* WORK TASK
In the listing that follows, retype every line from the first through the one containing "Screen dimensions: 784x1512". Pictures are to be left out.

* STUDY MATERIAL
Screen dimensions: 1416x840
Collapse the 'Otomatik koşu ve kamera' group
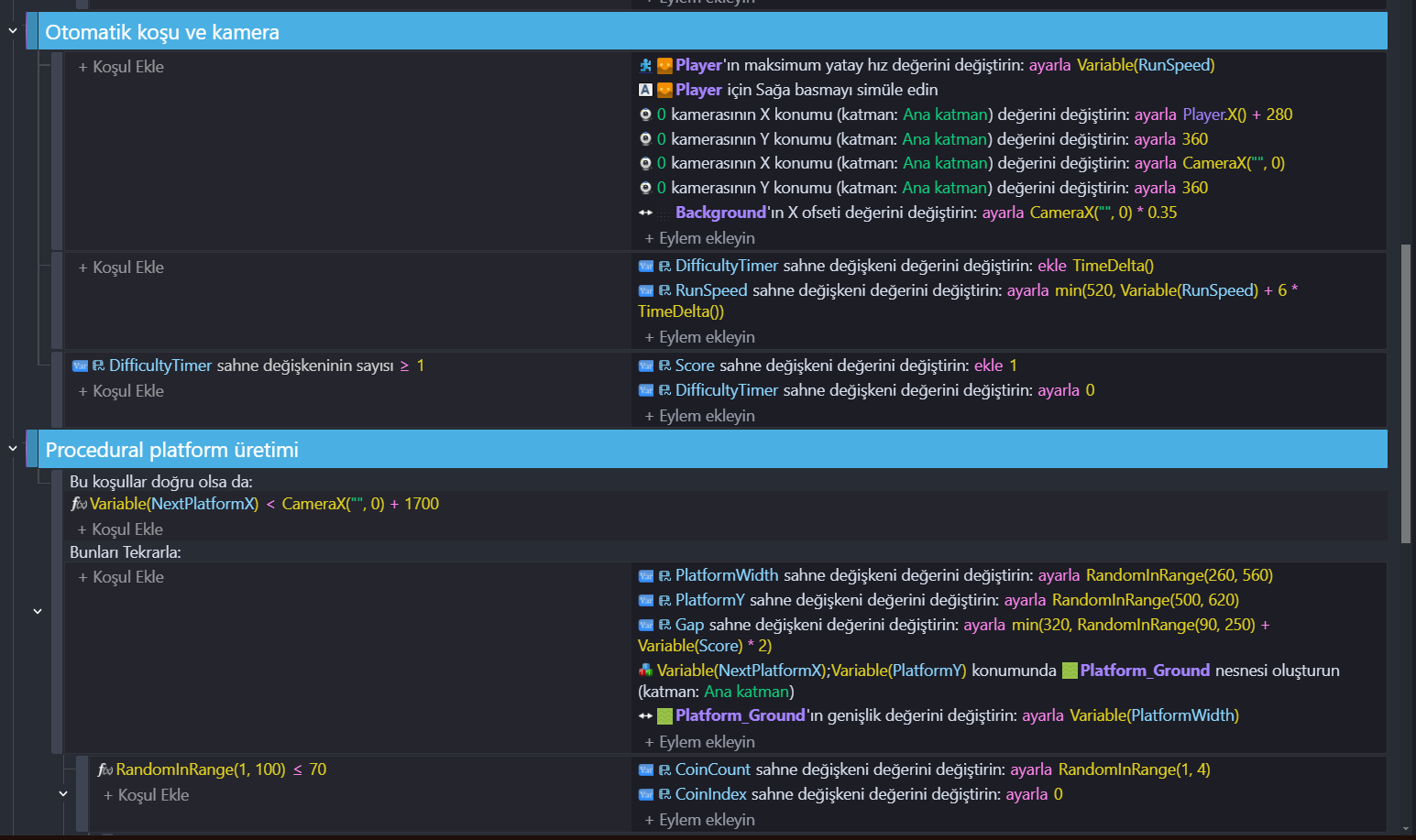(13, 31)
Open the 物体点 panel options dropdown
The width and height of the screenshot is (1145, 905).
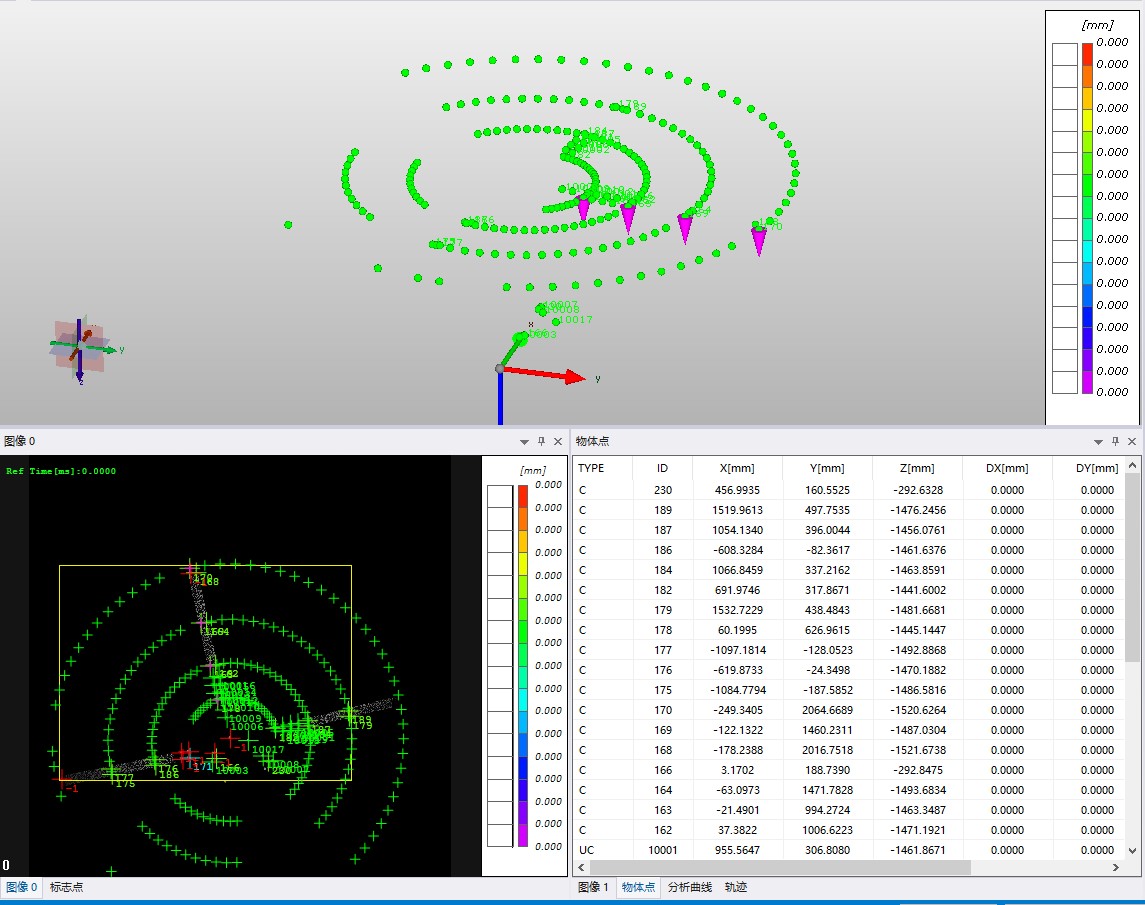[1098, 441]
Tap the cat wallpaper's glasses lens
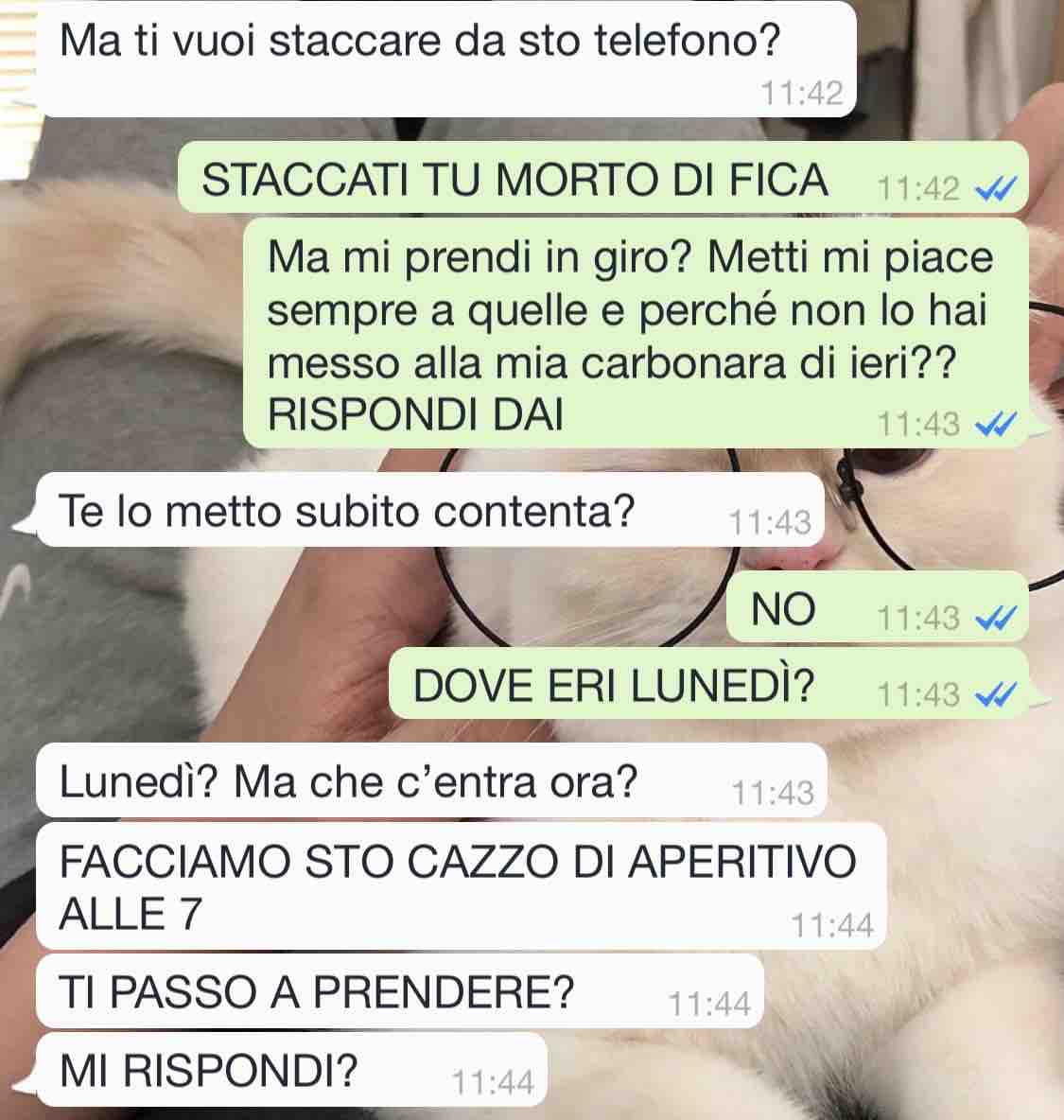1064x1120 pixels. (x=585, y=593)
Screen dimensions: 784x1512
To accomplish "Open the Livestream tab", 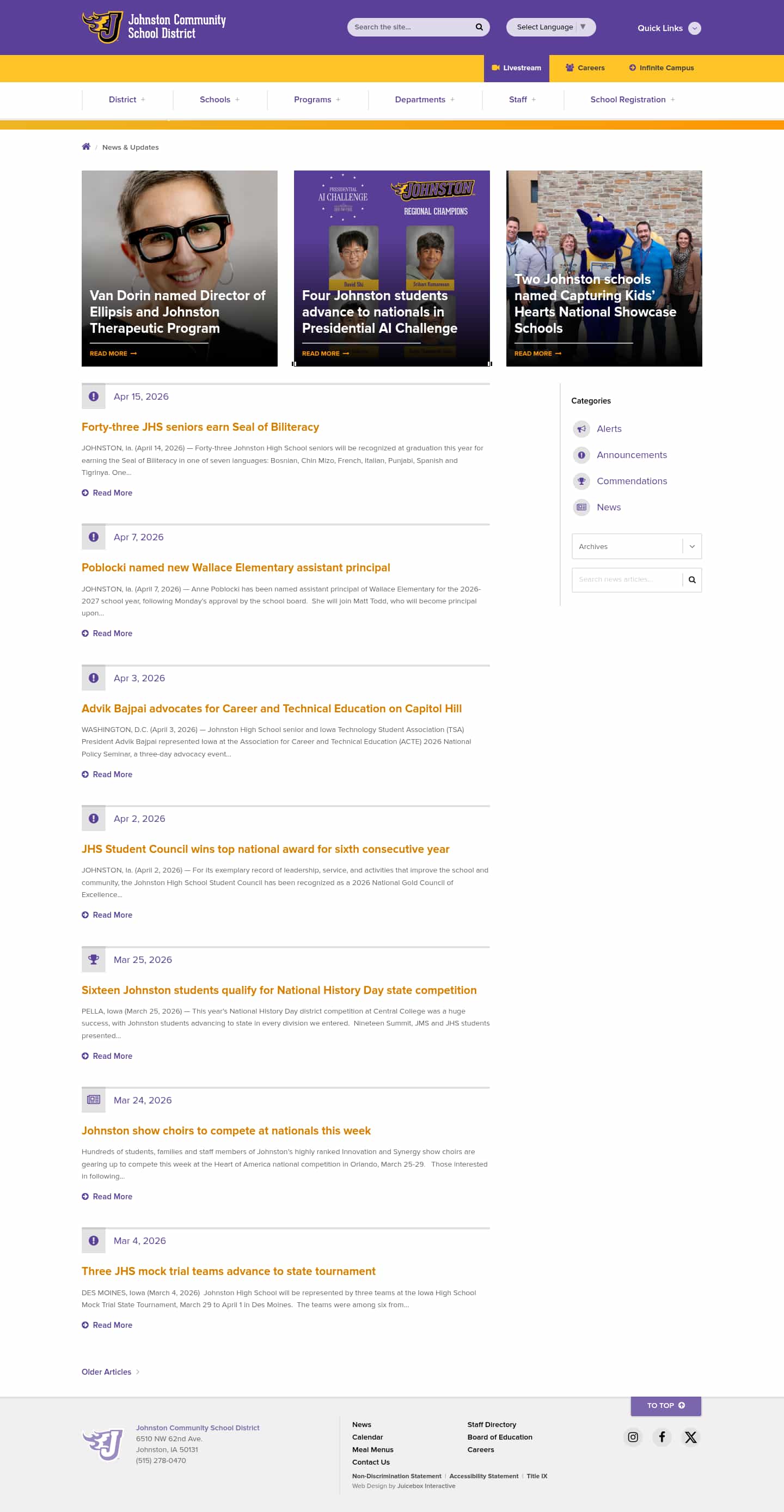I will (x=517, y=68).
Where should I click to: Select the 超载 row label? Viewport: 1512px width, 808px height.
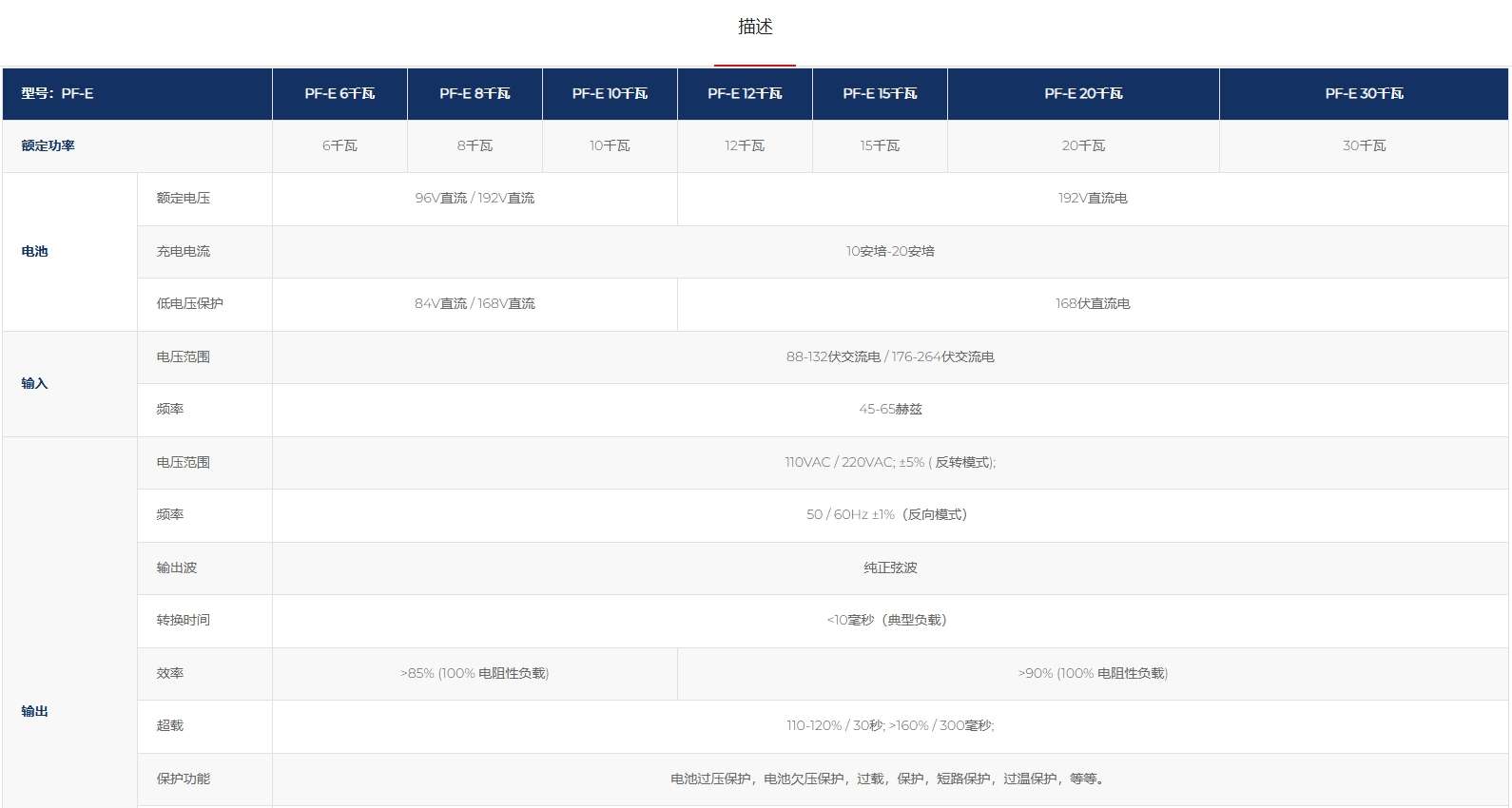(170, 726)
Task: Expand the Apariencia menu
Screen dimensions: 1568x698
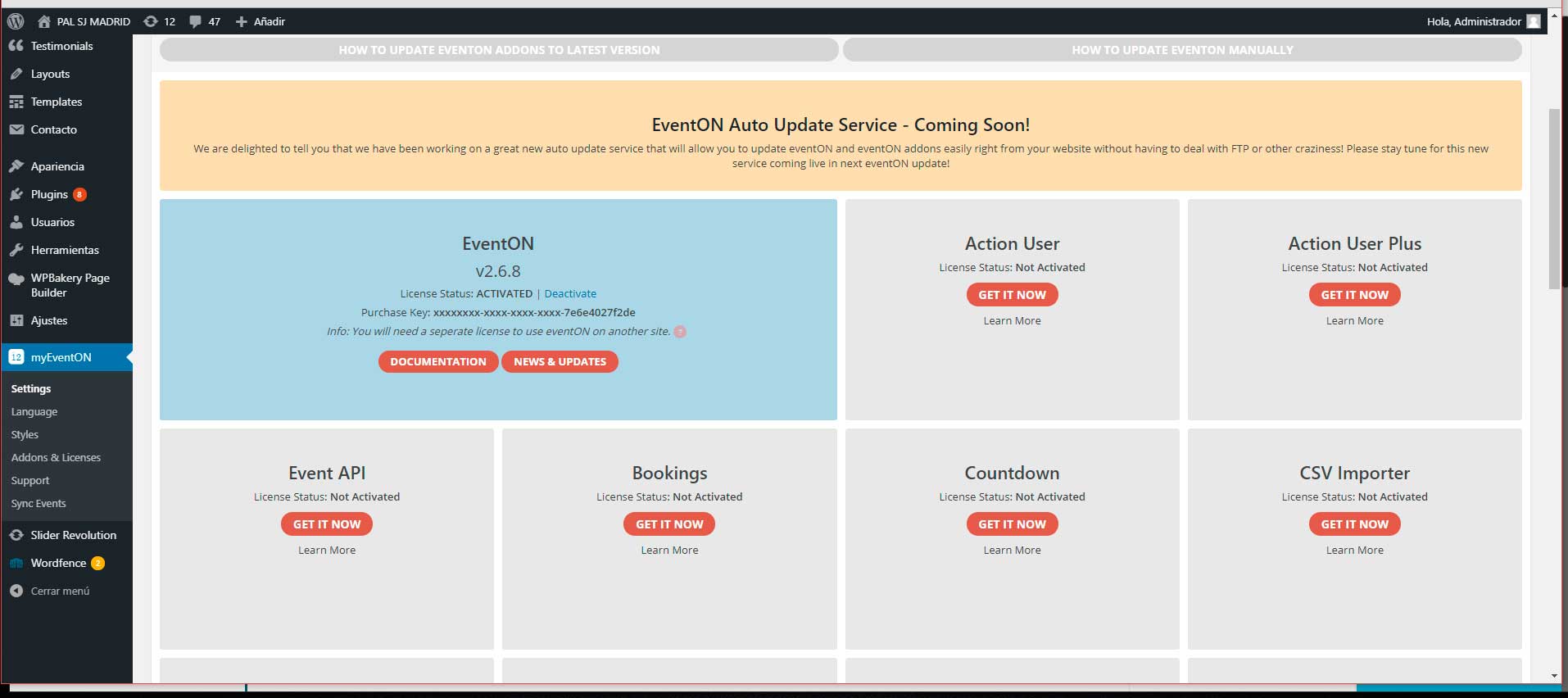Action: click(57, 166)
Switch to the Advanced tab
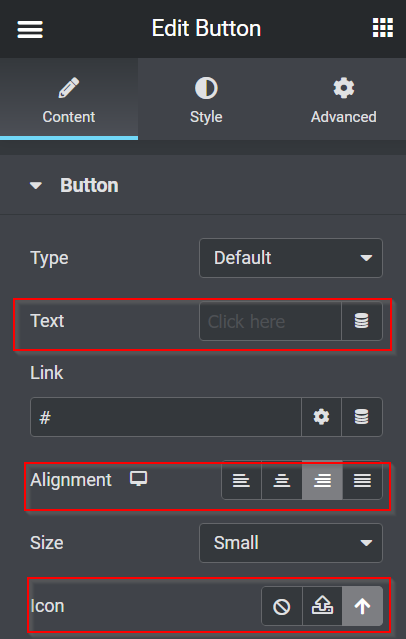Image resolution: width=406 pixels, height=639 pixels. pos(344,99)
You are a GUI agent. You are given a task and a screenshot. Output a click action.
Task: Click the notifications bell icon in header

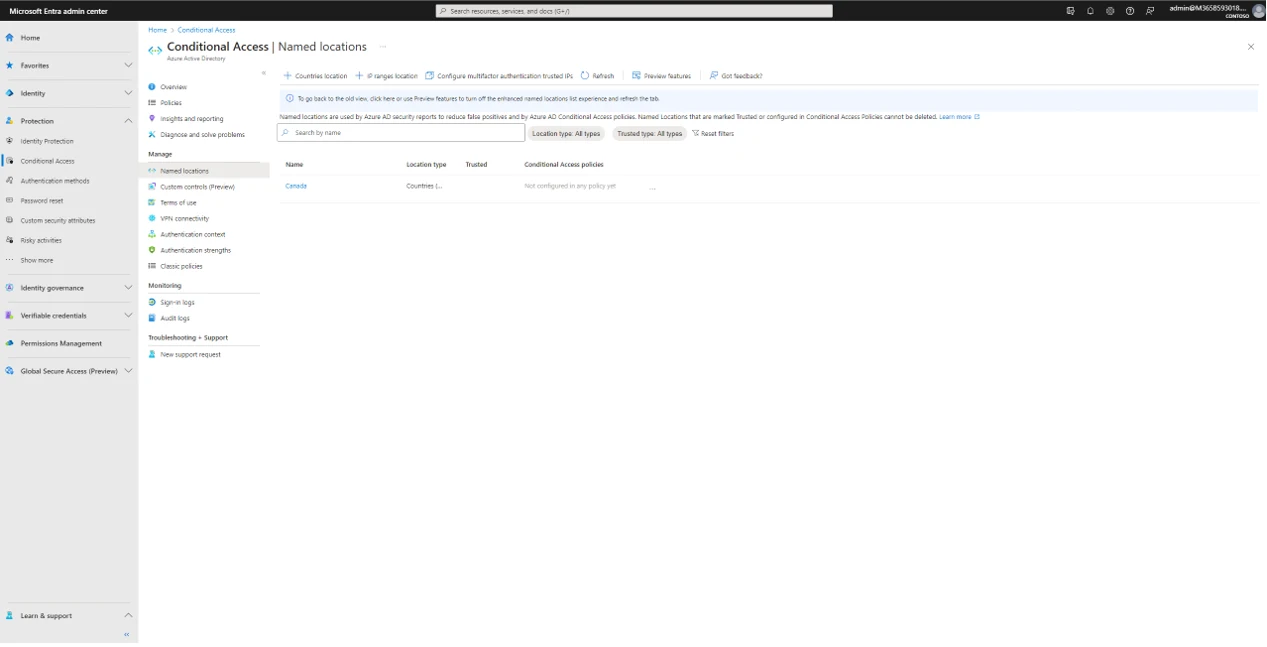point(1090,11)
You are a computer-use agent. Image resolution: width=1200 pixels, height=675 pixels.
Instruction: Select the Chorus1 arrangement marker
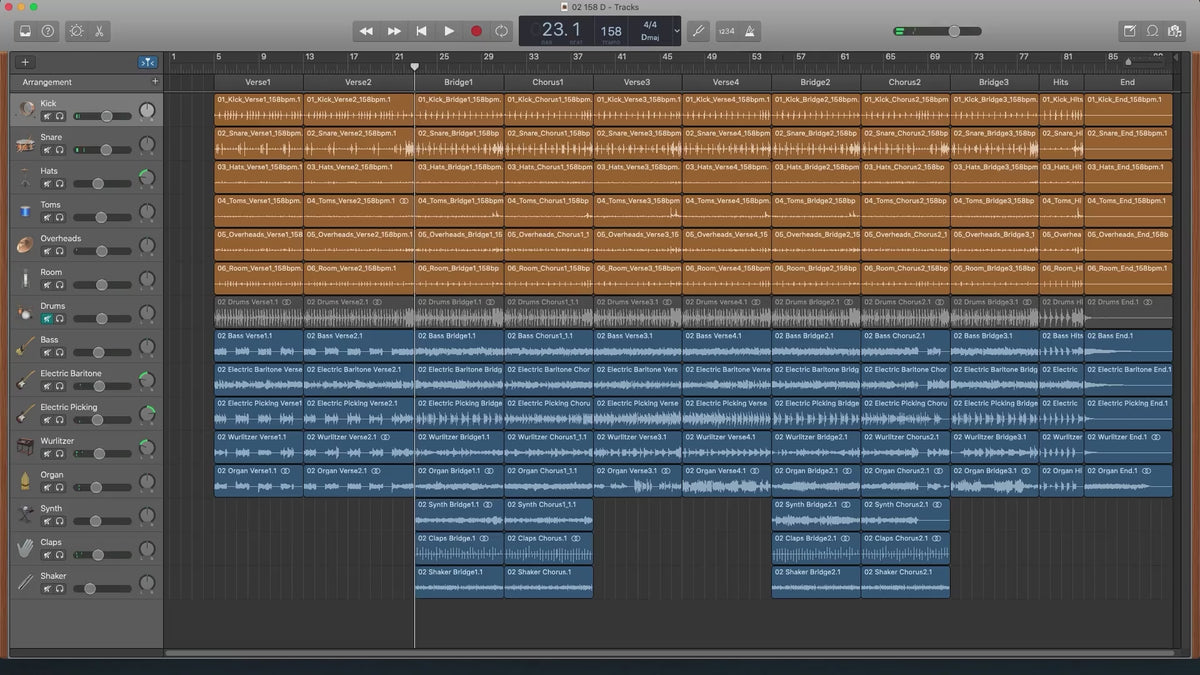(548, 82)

* COMPLETED TASK
Screen dimensions: 1416x840
Collapse the 'Otomatik koşu ve kamera' group
(13, 31)
Open the 物体点 panel options dropdown
The width and height of the screenshot is (1145, 905).
[1098, 441]
Tap the cat wallpaper's glasses lens
1064x1120 pixels. (x=585, y=593)
Screen dimensions: 784x1512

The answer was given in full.